◆ **ASSIGNED TASK**: Before doing anything else, copy the entries below exactly.

STUDY MATERIAL Block Start

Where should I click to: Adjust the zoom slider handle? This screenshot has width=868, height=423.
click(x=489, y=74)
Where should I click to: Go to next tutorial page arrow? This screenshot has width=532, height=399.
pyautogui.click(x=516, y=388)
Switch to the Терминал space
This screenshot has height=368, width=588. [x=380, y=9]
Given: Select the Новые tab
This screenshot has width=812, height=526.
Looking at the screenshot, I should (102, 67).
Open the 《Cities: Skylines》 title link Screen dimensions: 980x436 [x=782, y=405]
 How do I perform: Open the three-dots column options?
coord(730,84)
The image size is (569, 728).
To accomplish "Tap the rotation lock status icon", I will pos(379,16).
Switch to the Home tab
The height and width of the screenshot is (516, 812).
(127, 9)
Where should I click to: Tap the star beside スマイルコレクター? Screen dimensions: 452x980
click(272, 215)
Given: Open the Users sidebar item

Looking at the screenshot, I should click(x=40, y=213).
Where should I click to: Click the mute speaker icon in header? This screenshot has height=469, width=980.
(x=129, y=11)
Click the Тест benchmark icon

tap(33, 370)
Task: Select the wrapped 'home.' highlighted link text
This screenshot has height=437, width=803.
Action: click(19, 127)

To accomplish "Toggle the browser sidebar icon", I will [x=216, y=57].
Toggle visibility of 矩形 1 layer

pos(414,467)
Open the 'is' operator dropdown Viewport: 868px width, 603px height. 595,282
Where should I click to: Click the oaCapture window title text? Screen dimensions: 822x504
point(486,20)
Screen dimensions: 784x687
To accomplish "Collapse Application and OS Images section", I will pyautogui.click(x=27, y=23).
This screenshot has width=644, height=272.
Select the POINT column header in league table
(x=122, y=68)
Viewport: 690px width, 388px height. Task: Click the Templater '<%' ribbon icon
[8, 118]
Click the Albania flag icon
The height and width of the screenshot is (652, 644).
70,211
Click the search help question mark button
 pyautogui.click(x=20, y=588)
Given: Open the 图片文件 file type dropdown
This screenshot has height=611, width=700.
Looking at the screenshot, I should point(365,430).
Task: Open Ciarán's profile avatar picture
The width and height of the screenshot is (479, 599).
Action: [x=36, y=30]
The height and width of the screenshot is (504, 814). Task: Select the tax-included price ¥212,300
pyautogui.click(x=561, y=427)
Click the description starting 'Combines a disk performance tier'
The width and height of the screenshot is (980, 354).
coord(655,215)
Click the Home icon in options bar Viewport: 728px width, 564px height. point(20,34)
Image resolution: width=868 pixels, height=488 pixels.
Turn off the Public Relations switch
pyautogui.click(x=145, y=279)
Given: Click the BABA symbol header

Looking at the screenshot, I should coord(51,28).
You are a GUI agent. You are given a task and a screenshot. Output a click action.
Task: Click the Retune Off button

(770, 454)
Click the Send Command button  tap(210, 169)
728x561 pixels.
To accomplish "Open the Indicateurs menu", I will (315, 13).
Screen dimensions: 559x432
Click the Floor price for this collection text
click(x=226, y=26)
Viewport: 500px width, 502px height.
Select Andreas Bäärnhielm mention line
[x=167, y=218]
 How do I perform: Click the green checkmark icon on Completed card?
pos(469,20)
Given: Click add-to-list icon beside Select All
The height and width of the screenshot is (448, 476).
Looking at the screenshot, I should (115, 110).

STUDY MATERIAL Block End

◆ **SOLUTION TO THE EXERCISE**:
Where should I click to: Adjust the zoom slider handle? This screenshot has width=868, height=423.
click(x=489, y=74)
Where should I click to: Go to next tutorial page arrow? This screenshot has width=532, height=399.
pyautogui.click(x=516, y=388)
Switch to the Терминал space
This screenshot has height=368, width=588. [x=380, y=9]
Given: Select the Новые tab
This screenshot has width=812, height=526.
Looking at the screenshot, I should (102, 67).
Open the 《Cities: Skylines》 title link Screen dimensions: 980x436 [x=782, y=405]
 How do I perform: Open the three-dots column options?
coord(730,84)
The image size is (569, 728).
To accomplish "Tap the rotation lock status icon", I will pos(379,16).
Switch to the Home tab
The height and width of the screenshot is (516, 812).
(127, 9)
Where should I click to: Tap the star beside スマイルコレクター? Screen dimensions: 452x980
click(272, 215)
Given: Open the Users sidebar item

Looking at the screenshot, I should click(x=40, y=213).
Where should I click to: Click the mute speaker icon in header? This screenshot has height=469, width=980.
(x=129, y=11)
Click the Тест benchmark icon

tap(33, 370)
Task: Select the wrapped 'home.' highlighted link text
This screenshot has height=437, width=803.
Action: click(19, 127)

To accomplish "Toggle the browser sidebar icon", I will [x=216, y=57].
Toggle visibility of 矩形 1 layer

pos(414,467)
Open the 'is' operator dropdown Viewport: 868px width, 603px height. 595,282
Where should I click to: Click the oaCapture window title text? Screen dimensions: 822x504
point(486,20)
Screen dimensions: 784x687
To accomplish "Collapse Application and OS Images section", I will pyautogui.click(x=27, y=23).
This screenshot has width=644, height=272.
Select the POINT column header in league table
(x=122, y=68)
Viewport: 690px width, 388px height. Task: Click the Templater '<%' ribbon icon
[8, 118]
Click the Albania flag icon
The height and width of the screenshot is (652, 644).
70,211
Click the search help question mark button
 pyautogui.click(x=20, y=588)
Given: Open the 图片文件 file type dropdown
This screenshot has height=611, width=700.
Looking at the screenshot, I should point(365,430).
Task: Open Ciarán's profile avatar picture
The width and height of the screenshot is (479, 599).
Action: [x=36, y=30]
The height and width of the screenshot is (504, 814). Task: Select the tax-included price ¥212,300
pyautogui.click(x=561, y=427)
Click the description starting 'Combines a disk performance tier'
The width and height of the screenshot is (980, 354).
coord(655,215)
Click the Home icon in options bar Viewport: 728px width, 564px height. point(20,34)
Image resolution: width=868 pixels, height=488 pixels.
Turn off the Public Relations switch
pyautogui.click(x=145, y=279)
Given: Click the BABA symbol header

Looking at the screenshot, I should coord(51,28).
You are a GUI agent. You are given a task and a screenshot. Output a click action.
Task: Click the Retune Off button

(770, 454)
Click the Send Command button  tap(210, 169)
728x561 pixels.
To accomplish "Open the Indicateurs menu", I will (315, 13).
Screen dimensions: 559x432
Click the Floor price for this collection text
click(x=226, y=26)
Viewport: 500px width, 502px height.
Select Andreas Bäärnhielm mention line
[x=167, y=218]
 How do I perform: Click the green checkmark icon on Completed card?
pos(469,20)
Given: Click add-to-list icon beside Select All
The height and width of the screenshot is (448, 476).
Looking at the screenshot, I should (115, 110).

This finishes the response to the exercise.